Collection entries
□ □ □ □ □ □ □

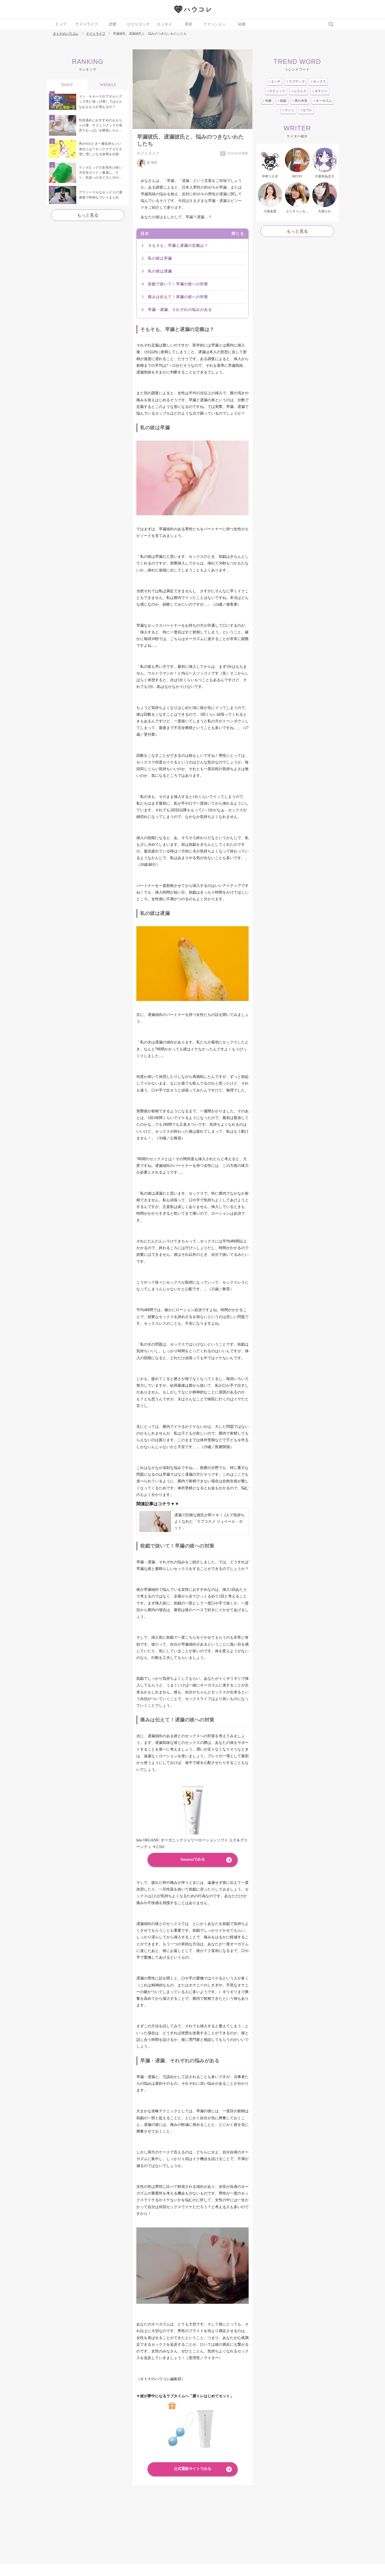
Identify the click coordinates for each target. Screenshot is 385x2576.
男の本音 (299, 101)
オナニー (320, 91)
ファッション (214, 24)
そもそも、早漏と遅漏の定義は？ (178, 246)
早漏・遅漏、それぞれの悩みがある (180, 310)
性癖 (267, 101)
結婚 (241, 24)
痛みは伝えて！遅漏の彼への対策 (178, 297)
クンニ (288, 110)
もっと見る (87, 215)
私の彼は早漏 (160, 258)
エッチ (274, 81)
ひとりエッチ (138, 24)
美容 (188, 24)
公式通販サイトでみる (192, 2469)
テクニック (276, 91)
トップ (60, 24)
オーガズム (322, 101)
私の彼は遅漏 (160, 271)
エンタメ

□ □ □ □ □ □ □

## [Aim of the task]
Please repeat all of the data above with every coordinate in the answers shifted by -90, and leave the pictures out.

## [The response]
Identify the click coordinates for each target. Screenshot is 385x2576.
男の本音 (209, 11)
オナニー (230, 1)
ファッション (124, -66)
そもそも、早漏と遅漏の定義は？ (88, 156)
早漏・遅漏、それぞれの悩みがある (90, 220)
性癖 (177, 11)
結婚 (151, -66)
痛みは伝えて！遅漏の彼への対策 (88, 207)
クンニ (198, 20)
もっと見る (-3, 125)
私の彼は早漏 (70, 168)
エッチ (184, -9)
ひとりエッチ (48, -66)
美容 (98, -66)
公式通販サイトでみる (102, 2379)
テクニック (186, 1)
トップ (-30, -66)
オーガズム (232, 11)
私の彼は遅漏 (70, 181)
エンタメ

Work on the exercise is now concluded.